Excerpt provided —
-- Start --

Inequality After Civil Society

Facing inequality after the erosion of civil society, Americans encounter an Aristotelian problem during a Tocquevillian predicament. Our two most elegant theorists can frame this crisis, but can they help us adjudicate it?

Inequality is the major political problem in the mixed-constitutional regime. In Book IV of Politics, Aristotle argues that the emergence and survival of mixed constitutional regimes depends upon a middle class. If rising inequality eviscerates the middle class, citizens will face a politics of dangerous competition between an oligarchic faction of powerful monied interests and demagogues threatening the tyranny of the unwashed masses.

An eroded civil society threatens the historical character of American democracy. In Part III, Chapter 21 of the second volume of Democracy in America, Tocqueville soberly agrees with Aristotle:

Eliminate the secondary causes that have given rise to great social turmoil and you are almost always left with inequality. Either the poor sought to plunder the rich, on the rich tried to clap the poor in irons.

Rich and poor alike vie to wield state power: the poor want redistribution, the rich the myriad ways that the state subsidizes corporations. Against the oligarchic and democratic prongs of statism, Tocqueville argues for the importance of civil society in Part II, Chapter 4 of the first volume of Democracy in America. Only America’s robust civil society preserves a healthy mixed constitutional regime in America.

Democrats no longer have a monopoly on the Aristotelian problem. Inequality is shaping up to be a defining issue for conservatives. Over at National Review, Ramesh Ponnuru and Yuval Levin have written about how conservatives can respond healthcare reform, restructuring higher education, and lowering the costs of raising a family. Charles Murray opened the door in his 2012 book Coming Apart to linking inequality (or at least the social immobility that preserves inequalities) to the “marriage market”. Kevin Williamson has described a “new segregation” based on income.

At the Sweep we’re not totally convinced. Steve hints that inequality-talk betokens a political shift away from libertarian defenses of the free market. A conservative “spin” on this shift might shake off statism — but this may be waving away the Tocquevillian predicament with wishful thinking. The problem remains for conservatives. How can they make inequality into a political problem without a critique of capitalism?

-- End --

Exercise prompt — Can you continue the essay on inequality after the erosion of civil society, starting right after its last sentence?

Information supplied —
-- Start --

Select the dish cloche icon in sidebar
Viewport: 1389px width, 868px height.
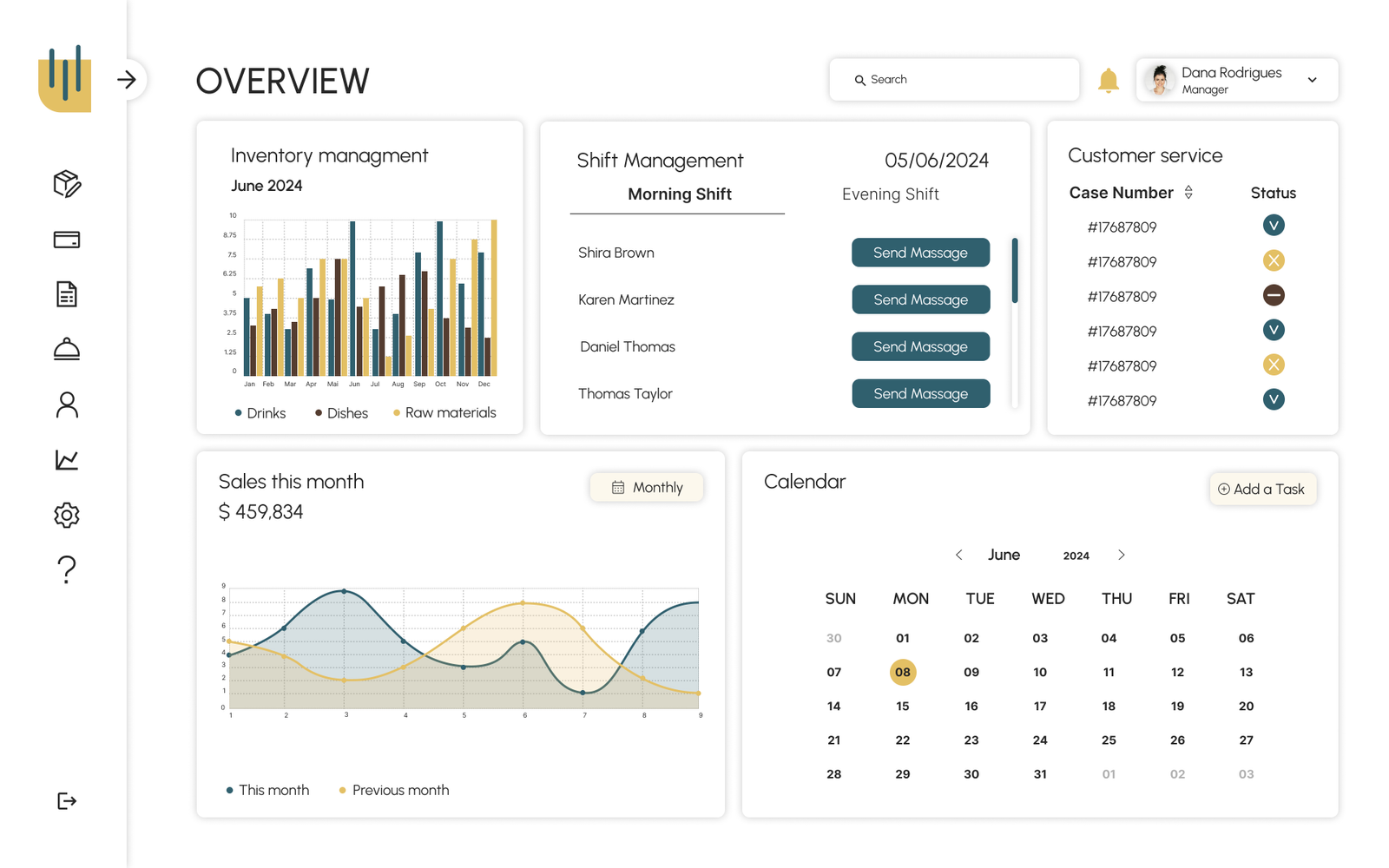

-- End --

Exercise answer —
In a way, we simply duck Aristotle when we invoke the polarization of “liberal progressive” and “free market” ideology in the United States. But the illusion of ideological polarization is merely epiphenomenal. In 1893, Friedrich Engels famously wrote to Franz Mehring that ideology was false consciousness. It is equally true on an Aristotelian analysis — i.e., an explicitly non-Marxian analysis because it does not assume vast inequality as a given — that ideological politics become shrill, irrational, and overblown when the citizens of a particular polis become unequal. Our broken political system is duct-taped together by sticky-fingered deals between plutocrats and populist demagogues.

Tocqueville and Aristotle, both members of the parti de l’Ordre in some fashion, may have a stability agenda behind their works. And yet we are told by Bellah et. al. that even the social protest movements of the Civil Rights era brought together churches and trade unions, student groups and social clubs — i.e., they generated their staying power from civil society. A Facebook page just doesn’t cut it, neither in Tahrir Square nor in Zuccotti Park. Their flashes of energy dissipate without solid institutional structures. (Or else they serve their organized close cousins, the Muslim Brotherhood or the progressive trappings of the Obama Administration. I heard Frances Fox Piven speak last weekend at the 8th Telos Conference, and I wondered how she justified her claim that she was not “romantic” about the Occupy Wall Street protests… especially when she clasped her hands together and said how wonderful they were… leaving the rest of us to ponder their failure.) Inequality may be on the rise, but our Tocquevillian predicament leaves us unequipped to respond.

Any viable political vision, conservative, liberal, or otherwise, will have to respond to our Aristotelian problem in the face of our Tocquevillian predicament.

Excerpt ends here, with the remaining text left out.